Definition
A practical single-pilot risk management check used in general aviation, in which the pilot pauses at key points in a flight to evaluate five categories of risk: the Plan (route, weather, fuel, regulations), the Plane (mechanical condition, equipment, fuel state), the Pilot (fitness, currency, experience), the Passengers (their needs, experience, and possible influence on decisions), and the Programming (avionics, autopilot, GPS, and other automation).

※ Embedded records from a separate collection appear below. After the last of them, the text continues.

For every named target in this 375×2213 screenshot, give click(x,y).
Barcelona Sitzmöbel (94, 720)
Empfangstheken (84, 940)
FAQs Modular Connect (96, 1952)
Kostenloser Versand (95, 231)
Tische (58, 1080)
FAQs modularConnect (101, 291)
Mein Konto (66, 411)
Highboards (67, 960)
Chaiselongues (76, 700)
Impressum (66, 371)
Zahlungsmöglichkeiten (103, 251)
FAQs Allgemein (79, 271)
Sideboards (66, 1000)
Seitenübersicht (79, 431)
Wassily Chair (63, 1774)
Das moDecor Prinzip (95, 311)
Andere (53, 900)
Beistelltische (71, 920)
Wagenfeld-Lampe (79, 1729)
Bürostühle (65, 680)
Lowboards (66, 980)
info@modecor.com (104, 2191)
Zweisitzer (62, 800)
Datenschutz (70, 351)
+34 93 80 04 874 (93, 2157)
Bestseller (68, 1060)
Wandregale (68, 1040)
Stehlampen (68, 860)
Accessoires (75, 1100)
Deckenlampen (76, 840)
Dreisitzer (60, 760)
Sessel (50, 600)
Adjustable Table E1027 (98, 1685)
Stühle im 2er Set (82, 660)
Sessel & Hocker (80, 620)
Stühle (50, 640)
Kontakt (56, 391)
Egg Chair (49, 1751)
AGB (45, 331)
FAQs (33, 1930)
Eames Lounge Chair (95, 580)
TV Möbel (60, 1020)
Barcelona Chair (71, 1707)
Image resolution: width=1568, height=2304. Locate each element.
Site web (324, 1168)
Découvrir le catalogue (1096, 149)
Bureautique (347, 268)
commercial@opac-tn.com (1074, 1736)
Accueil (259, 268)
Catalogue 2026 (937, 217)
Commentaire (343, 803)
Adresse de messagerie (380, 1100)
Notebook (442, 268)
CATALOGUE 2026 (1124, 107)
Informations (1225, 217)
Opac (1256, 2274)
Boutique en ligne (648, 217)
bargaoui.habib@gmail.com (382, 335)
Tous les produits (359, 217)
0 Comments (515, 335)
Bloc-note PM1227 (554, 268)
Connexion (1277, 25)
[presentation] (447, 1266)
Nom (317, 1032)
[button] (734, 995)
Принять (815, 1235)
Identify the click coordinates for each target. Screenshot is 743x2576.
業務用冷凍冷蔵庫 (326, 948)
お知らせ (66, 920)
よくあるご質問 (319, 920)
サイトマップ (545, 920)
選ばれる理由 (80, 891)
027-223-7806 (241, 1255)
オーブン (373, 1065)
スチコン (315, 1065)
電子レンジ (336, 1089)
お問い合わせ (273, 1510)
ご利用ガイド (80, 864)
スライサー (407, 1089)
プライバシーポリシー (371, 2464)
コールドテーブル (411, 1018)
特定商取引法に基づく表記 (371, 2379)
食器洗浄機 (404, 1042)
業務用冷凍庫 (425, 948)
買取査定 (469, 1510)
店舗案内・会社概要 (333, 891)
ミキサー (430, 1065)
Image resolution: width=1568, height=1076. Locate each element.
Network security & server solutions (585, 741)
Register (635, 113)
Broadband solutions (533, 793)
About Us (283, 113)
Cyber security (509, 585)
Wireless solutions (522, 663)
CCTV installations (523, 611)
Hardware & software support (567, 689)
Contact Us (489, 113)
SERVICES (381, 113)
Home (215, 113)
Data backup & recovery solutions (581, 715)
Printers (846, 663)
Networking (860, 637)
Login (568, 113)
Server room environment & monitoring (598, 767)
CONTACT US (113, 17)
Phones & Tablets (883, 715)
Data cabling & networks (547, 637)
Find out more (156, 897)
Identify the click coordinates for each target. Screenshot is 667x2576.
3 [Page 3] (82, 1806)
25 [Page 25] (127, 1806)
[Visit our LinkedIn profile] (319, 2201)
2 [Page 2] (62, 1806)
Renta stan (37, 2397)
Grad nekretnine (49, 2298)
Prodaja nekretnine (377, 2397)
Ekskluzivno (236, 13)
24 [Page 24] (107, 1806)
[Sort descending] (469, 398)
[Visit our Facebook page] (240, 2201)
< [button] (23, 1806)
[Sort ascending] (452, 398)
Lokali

The check is performed at predefined decision points such as preflight, pretakeoff, cruise, predescent, and before approach, allowing the pilot to update their assessment as conditions change.
Plain English
A simple checklist a pilot runs through at set points in the flight to ask, 'Is anything about my plan, my aircraft, me, my passengers, or my equipment changing in a way I need to deal with?'
Context Anchor
Used in single-pilot resource management training, preflight planning, and in-flight decision-making, especially when conditions change.
Derivation
The phrase originates from the five aviation elements that each begin with the letter P, creating a simple mnemonic for resource management in the cockpit.
Why Pilots Care
It helps a lone pilot catch overlooked factors that could lead to poor decisions or loss of situational awareness.
Grounding Statement
If weather worsens, fuel runs lower than expected, a passenger feels sick, or avionics become distracting, the Five Ps give the pilot a quick way to organize the decision.
Intuition Check
Do not treat the Five Ps as five emergency steps to complete once. They are five areas to review repeatedly as the flight situation changes.
Example Sentence 1
Before starting his descent into the busy terminal area, he ran through the 5 Ps and realized the weather had shifted enough to warrant a diversion.
Example Sentence 2
When weather began to deteriorate, the pilot paused to recheck the Five Ps and elected to divert.